The review — not an "investigation," says the FTC — may have been triggered by an outcry last week from privacy advocates who feared that the social network was taking too many liberties with user data, especially in the area of advertising, with the new policy. However, the commission told NBC News it's just part of the standard process.

"As in all cases, we're monitoring compliance with the order, and part of that involves interacting with Facebook," FTC spokesman Peter Kaplan said in a statement.

In 2011, Facebook agreed to submit to audits of its privacy policies every other year for two decades, and said it would seek explicit approval from users before changing privacy controls. The new policy, which was introduced on Aug. 29 but has not yet taken effect, was subsequently criticized in a letter signed by the heads of the Electronic Privacy Information Center, the Center for Digital DemocracyConsumer WatchdogPatient Privacy RightsU.S. PIRG and the Privacy Rights Clearinghouse.

Chief among the advocates' concerns was the removal of the mention of a user's ability to limit Facebook's use of "name, profile picture, content and information" — in advertising and other commercial purposes — with privacy setting controls.

Another issue was that the policy towards teenagers has been revised to suggest that any use by someone under 18 comes with the implication of consent of that person's parent or guardian.

"Such 'deemed consent' eviscerates any meaningful limits over the commercial exploitation of the images and names of young Facebook users," says the letter.
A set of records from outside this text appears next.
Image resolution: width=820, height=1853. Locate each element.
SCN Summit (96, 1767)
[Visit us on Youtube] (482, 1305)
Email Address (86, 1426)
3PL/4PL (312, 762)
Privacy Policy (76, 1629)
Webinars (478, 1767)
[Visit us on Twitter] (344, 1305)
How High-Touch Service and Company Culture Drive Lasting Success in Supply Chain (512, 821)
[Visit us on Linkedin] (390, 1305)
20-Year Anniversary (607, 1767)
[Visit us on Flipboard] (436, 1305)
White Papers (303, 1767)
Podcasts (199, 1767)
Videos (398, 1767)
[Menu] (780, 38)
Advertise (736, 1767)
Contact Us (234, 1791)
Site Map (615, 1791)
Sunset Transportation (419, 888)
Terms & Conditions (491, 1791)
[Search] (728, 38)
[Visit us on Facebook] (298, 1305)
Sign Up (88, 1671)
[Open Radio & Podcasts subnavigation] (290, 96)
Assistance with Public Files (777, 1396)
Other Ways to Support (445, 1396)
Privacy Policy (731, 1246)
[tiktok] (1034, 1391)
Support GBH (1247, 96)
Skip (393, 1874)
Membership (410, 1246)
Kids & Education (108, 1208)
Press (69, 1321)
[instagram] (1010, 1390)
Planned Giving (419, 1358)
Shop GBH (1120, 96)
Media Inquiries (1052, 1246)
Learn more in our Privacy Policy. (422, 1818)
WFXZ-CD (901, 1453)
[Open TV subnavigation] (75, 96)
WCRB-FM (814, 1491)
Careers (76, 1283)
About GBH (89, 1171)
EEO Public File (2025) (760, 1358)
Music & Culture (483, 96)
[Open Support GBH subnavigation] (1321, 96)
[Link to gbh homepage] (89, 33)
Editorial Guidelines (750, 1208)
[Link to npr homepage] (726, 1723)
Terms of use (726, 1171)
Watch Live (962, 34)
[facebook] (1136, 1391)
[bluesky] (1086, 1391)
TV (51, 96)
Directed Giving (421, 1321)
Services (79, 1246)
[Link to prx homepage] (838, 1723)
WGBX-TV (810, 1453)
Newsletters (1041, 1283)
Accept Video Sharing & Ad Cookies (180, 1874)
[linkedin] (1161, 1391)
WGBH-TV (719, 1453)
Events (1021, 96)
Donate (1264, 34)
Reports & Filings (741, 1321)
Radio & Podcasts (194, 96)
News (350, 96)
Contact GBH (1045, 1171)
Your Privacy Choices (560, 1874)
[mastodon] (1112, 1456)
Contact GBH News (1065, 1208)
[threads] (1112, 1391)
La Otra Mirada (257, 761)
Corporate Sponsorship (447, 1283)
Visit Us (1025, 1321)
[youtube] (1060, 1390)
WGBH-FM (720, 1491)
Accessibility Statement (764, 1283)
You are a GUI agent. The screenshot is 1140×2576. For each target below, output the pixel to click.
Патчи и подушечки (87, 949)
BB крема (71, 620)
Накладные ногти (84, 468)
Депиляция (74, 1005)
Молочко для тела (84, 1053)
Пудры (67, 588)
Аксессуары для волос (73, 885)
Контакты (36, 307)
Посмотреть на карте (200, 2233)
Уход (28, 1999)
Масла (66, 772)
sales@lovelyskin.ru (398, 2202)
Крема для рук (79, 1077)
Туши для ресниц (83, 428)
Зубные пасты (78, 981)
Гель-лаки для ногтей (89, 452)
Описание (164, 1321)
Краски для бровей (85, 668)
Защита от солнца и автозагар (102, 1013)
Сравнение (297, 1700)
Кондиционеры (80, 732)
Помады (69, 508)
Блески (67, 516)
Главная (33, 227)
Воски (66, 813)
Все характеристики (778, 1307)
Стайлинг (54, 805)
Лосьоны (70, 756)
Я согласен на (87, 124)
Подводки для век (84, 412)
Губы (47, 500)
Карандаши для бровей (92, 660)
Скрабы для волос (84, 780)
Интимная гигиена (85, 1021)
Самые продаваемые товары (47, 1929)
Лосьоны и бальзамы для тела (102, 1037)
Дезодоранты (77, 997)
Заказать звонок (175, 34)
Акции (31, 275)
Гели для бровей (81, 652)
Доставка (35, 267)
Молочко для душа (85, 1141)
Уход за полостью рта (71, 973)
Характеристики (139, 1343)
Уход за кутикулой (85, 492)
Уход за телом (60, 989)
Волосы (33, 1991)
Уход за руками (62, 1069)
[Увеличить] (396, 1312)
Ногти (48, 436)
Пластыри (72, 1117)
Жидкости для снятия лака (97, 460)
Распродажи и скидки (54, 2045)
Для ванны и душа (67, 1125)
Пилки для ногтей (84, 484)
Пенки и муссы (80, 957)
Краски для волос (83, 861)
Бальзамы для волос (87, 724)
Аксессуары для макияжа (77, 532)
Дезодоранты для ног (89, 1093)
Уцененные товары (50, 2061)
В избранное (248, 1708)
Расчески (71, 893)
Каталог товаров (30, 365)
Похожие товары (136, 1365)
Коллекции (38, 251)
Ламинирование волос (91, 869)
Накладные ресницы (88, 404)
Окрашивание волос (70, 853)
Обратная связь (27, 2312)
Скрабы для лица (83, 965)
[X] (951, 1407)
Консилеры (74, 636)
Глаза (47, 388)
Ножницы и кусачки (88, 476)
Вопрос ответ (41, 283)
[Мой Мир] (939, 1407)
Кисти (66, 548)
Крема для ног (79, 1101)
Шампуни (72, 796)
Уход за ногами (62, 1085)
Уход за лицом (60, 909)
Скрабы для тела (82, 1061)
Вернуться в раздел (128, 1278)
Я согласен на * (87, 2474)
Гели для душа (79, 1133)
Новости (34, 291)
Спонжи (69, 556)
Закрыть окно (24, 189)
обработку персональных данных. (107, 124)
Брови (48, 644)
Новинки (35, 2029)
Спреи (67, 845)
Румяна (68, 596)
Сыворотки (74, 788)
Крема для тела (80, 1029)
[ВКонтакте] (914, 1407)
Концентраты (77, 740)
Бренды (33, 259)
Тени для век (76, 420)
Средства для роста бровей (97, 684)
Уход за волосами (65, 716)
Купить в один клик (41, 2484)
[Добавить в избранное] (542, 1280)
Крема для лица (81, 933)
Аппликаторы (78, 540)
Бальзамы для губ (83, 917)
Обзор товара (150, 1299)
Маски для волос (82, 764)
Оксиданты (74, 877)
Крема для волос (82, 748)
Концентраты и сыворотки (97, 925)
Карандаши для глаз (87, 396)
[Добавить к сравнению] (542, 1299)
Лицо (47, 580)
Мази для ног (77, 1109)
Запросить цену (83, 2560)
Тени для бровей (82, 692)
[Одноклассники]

"We routinely discuss policy updates with the FTC, and this time is no different," Facebook spokesperson Jodi Seth told NBC News, in a statement.

"Importantly, our updated policies do not grant Facebook any additional rights to use consumer information in advertising. Rather, the new policies further clarify and explain our existing practices," the statement continued. "We take these issues very seriously and are confident that our policies are fully compliant with our agreement with the FTC."